**Actions to take:**
(1) In the dog-shelter text below, condense the paragraph beginning "Computer wizardry." into a short bulleted list that keeps its main facts.
(2) Extend the dog-shelter text below with a further passage that picks up right after its final sentence.

Social media. Are you one of those people who is good at accumulating Twitter followers or has a knack for posting things that get lots of “likes” on Facebook and Instagram? Shelters could use assistance in publicizing their cause — and in publicizing some of their individual dogs who need homes. Open-admission shelters, in particular, which may have to put down some dogs in their care for lack of space and resources to tend to them, really need people who can take flattering photos of their animals and explain their plight in a way that pulls the heartstrings.
Social media is also a useful tool at a time that a shelter might be particularly desperate for more money to adequately tend to the dogs in its care.
Computer wizardry. A lot of shelters could use help with Excel spreadsheets to keep track of the comings and goings of the animals in their care, in addition to their characteristics and needs. Some shelters even have computer-run screens in their lobbies that present dogs to potential adopters before they have a chance to go back to their cages. If you’re comfortable shooting very short videos of dogs in their best light and bringing them to the screen with tight explanations of their histories and plights, you might be just the missing link for a shelter whose aim is to move more dogs to good homes.

**Given information:**
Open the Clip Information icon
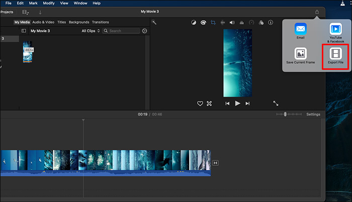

**Task-by-task answers:**
(1)
- Many shelters need help with Excel spreadsheets that track the animals coming and going, along with their characteristics and needs.
- Some shelters have computer-run screens in their lobbies that show dogs to potential adopters before they go back to the cages.
- Someone comfortable shooting very short videos of dogs at their best and adding tight explanations of their histories and plights could be the missing link for a shelter trying to move more dogs to good homes.

(2)
Event planning. Are you good with the details of who, what, when, and where? Do you know how to rally friends and neighbors? A “yes” answer means you might be able to help a shelter plan a fundraiser — a local road race, for example, or a groom-your-pet day. Events need detail-minded schedulers and manpower. If you can offer those, or just one of those, you have what it takes to help a shelter stay afloat and continue to look after dogs without permanent homes. Just inviting people to a barbecue at your home in exchange for a donation to the shelter of your choice would have significant value.
Writing. Have you been told you have a way with words? If so, you can put it to use helping to write a shelter newsletter that goes out to people digitally or via regular mail. Shelters also need help crafting convincing appeal letters.
The bottom line: It’s great to assist a shelter with the care of its dogs and the cleaning of its cages. But there are other ways you can help a shelter meet its essential needs.